Pixel coordinate grounding data
════════

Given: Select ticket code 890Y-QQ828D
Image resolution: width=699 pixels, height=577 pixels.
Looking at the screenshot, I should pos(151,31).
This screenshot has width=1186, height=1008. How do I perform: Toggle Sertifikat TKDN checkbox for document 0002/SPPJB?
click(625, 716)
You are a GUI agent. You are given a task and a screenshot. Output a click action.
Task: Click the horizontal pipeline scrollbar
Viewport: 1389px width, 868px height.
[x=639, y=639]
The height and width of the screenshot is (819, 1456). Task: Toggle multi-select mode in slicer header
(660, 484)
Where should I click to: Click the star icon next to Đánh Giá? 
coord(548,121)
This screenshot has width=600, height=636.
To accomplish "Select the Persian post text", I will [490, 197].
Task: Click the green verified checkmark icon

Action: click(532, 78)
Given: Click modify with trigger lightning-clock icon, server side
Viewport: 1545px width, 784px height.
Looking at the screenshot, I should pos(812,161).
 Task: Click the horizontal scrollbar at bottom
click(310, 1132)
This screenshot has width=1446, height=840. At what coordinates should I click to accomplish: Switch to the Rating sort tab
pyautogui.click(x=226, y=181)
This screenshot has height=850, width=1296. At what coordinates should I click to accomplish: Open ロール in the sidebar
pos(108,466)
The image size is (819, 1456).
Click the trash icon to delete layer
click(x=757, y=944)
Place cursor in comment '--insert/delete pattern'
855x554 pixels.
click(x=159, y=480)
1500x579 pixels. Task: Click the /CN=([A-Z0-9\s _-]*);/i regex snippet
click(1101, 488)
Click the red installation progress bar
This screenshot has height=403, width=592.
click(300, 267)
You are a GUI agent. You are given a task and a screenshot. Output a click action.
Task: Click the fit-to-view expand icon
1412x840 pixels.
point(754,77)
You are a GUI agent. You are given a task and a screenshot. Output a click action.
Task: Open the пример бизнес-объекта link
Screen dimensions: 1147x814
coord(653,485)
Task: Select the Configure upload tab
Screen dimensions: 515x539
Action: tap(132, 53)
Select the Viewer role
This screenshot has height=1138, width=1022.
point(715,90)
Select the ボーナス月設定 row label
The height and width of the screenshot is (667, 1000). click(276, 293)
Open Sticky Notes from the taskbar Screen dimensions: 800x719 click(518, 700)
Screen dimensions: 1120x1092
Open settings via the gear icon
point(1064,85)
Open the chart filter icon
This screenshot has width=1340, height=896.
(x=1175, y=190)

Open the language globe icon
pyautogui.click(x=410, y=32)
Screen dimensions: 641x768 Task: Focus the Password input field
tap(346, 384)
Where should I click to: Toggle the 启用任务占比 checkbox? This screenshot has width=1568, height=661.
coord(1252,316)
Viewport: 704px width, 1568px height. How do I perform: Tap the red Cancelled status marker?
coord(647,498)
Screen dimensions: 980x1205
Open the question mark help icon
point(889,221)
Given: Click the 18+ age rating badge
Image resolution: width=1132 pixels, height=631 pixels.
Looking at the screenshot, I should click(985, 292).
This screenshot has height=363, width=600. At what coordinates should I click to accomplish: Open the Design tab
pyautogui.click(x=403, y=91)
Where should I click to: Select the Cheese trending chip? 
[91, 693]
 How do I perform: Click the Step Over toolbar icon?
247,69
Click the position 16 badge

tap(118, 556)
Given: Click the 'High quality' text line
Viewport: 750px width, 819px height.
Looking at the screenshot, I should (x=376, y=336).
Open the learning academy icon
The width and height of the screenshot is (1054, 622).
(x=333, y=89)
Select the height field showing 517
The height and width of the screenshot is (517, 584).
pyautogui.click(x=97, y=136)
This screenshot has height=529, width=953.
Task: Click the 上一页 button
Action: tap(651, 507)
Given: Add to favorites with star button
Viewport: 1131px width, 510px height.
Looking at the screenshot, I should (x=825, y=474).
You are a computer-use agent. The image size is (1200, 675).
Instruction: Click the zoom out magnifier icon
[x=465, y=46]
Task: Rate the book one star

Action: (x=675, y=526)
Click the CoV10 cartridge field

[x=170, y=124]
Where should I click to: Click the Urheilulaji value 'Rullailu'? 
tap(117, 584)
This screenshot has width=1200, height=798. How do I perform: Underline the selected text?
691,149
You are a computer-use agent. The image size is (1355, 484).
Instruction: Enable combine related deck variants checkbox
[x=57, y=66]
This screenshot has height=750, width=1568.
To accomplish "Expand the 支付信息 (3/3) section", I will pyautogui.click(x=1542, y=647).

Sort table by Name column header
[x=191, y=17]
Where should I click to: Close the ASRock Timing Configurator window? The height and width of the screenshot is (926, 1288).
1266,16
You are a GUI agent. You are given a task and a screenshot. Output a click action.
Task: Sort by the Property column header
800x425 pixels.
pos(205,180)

════════

## Problem requirements
Every line in the data above that contains "with" needs to be copied.

## Completed task
Given: Click modify with trigger lightning-clock icon, server side
Given: Add to favorites with star button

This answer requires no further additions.